De miércoles a domingo, todo se activa desde las 16:00. Incluso la iglesia, bajo esta premisa, extendió su horario hasta las 21:00.

Los miércoles, viernes y sábados los turistas tienen la opción de ingresar al templo y subir a la terraza del lugar. La contribución es de 50 centavos, que son usados para el mantenimiento y limpieza del lugar. Los jueves, en cambio, son dedicados a la oración y veneración de la imagen del Santísimo.

Esta iglesia cumplirá en 2023 un siglo de construida. Ahora es un punto estratégico de las actividades nocturnas que ofrece esta parroquia cuencana.

Mejores postales de Cuenca

Al salir de la iglesia, lo primero que se encuentra es una bella vista panorámica de la ciudad. Las pequeñas luces de Cuenca titilan a lo lejos, como diría Pablo Neruda.

En la balaustrada, recién renovada, decenas de turistas que visten gruesos abrigos, guantes, gorros de lana y bufandas buscan sacarse las mejores fotos. Los más arriesgados se montan sobre las barandas de seguridad, para dar la sensación de flotar y tocar el cielo.

Otros, para disimular el frío, se abrazan en escenas románticas o de mayor intimidad con sus seres queridos.

A un costado del balcón está Gabriela, una amigable comerciante que con una pequeña cocineta industrial de dos quemadores ofrece a los turistas todo tipo de bebidas calientes: café, agua aromática, canelazo y morocho.

Gabriela es parte de ese espíritu emprendedor que aporta al entretenimiento de los visitantes.

Frotando sus manos, hasta su puesto se acercan los visitantes en busca de algo para “abrigar el cuerpo”. Es el caso de Christian Pinta, quien llegó desde Loja junto a su esposa y dos hijos.

Comentó que, a pesar del intenso frío que siente, la variedad de actividades que ofrece Turi valen la pena. Visitaron uno de los restaurantes y deleitaron su paladar con el cuy con papas, mote pillo y bebidas calientes.

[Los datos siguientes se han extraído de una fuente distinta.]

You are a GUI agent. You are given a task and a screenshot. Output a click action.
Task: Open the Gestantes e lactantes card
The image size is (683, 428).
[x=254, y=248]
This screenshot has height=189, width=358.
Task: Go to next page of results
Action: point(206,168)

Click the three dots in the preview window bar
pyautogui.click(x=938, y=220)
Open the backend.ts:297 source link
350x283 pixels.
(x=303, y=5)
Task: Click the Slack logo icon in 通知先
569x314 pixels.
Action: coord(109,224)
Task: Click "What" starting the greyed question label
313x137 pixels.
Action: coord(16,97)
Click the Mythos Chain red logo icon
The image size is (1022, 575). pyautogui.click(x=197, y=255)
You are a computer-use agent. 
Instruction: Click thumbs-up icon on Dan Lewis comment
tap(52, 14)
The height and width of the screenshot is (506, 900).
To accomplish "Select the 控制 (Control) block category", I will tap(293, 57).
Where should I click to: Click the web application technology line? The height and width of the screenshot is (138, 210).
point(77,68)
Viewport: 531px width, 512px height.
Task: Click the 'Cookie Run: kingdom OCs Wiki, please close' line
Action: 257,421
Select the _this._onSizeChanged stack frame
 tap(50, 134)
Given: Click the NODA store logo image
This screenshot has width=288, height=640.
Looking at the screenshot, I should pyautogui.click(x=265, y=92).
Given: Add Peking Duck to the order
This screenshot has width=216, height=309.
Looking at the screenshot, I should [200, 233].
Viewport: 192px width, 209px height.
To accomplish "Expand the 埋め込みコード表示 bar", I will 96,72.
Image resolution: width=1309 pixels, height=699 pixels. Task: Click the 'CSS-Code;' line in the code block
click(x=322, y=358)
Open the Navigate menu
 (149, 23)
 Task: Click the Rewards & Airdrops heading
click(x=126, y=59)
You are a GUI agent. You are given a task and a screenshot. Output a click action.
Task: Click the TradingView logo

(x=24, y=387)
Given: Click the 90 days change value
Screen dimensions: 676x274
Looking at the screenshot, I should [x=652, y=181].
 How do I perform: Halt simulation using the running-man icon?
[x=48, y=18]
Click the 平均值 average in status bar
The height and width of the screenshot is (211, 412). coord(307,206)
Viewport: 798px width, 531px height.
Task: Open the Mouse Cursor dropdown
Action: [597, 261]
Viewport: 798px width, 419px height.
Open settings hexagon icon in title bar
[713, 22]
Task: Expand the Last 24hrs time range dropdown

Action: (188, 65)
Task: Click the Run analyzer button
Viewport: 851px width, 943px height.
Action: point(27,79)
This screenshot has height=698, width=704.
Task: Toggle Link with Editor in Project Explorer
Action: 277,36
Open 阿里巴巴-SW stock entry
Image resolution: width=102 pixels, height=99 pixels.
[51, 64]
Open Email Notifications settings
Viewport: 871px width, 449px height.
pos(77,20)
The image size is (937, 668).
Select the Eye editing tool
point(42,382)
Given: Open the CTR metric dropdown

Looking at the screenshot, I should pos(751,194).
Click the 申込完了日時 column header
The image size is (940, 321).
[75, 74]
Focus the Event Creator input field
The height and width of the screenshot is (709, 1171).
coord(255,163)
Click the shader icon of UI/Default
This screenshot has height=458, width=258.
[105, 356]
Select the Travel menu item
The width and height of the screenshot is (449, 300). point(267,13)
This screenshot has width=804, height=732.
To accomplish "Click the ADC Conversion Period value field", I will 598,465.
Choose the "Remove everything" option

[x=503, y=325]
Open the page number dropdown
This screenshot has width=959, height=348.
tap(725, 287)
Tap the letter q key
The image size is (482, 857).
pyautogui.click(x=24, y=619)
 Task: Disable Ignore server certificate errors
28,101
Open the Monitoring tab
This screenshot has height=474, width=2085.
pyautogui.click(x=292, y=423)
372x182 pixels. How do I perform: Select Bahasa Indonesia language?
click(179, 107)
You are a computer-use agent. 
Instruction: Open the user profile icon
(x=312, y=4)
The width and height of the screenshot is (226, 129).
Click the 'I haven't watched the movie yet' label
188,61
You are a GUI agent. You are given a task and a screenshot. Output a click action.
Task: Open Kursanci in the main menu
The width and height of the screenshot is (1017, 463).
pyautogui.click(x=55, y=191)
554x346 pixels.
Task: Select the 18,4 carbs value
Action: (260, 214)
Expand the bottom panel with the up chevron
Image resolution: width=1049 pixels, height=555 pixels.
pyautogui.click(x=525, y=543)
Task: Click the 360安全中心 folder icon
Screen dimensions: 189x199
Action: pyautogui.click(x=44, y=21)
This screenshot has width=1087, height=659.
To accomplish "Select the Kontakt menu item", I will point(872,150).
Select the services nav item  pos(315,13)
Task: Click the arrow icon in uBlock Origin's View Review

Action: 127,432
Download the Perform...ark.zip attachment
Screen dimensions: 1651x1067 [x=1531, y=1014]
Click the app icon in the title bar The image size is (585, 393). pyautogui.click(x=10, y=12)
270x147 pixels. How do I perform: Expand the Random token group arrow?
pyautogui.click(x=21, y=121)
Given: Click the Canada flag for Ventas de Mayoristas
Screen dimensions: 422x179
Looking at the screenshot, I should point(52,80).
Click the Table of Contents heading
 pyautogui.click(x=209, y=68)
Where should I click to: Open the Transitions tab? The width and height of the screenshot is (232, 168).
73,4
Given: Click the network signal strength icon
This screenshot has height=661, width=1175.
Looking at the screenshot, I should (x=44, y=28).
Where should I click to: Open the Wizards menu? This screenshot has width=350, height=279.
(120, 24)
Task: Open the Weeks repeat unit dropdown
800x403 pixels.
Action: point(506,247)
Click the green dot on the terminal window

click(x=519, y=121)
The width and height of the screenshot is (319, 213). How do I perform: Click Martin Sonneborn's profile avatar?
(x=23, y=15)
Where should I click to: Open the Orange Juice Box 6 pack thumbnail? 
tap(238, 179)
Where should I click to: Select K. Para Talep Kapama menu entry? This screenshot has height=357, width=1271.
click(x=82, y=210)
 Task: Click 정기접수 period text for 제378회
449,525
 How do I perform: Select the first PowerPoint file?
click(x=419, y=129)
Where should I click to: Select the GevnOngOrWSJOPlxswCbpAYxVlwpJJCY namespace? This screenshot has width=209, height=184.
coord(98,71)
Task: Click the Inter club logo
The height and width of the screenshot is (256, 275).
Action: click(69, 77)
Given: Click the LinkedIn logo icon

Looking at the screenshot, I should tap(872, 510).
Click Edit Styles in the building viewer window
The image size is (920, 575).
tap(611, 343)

Entre los lugares que llaman la atención está Vida Longue, que ofrece bebidas con humo y platos terminados en la mesa. Esto da un toque diferente al ajetreado movimiento que se vive fuera, entre buses turísticos, vehículos particulares y transporte público, que llegan para activar el ambiente nocturno de la parroquia.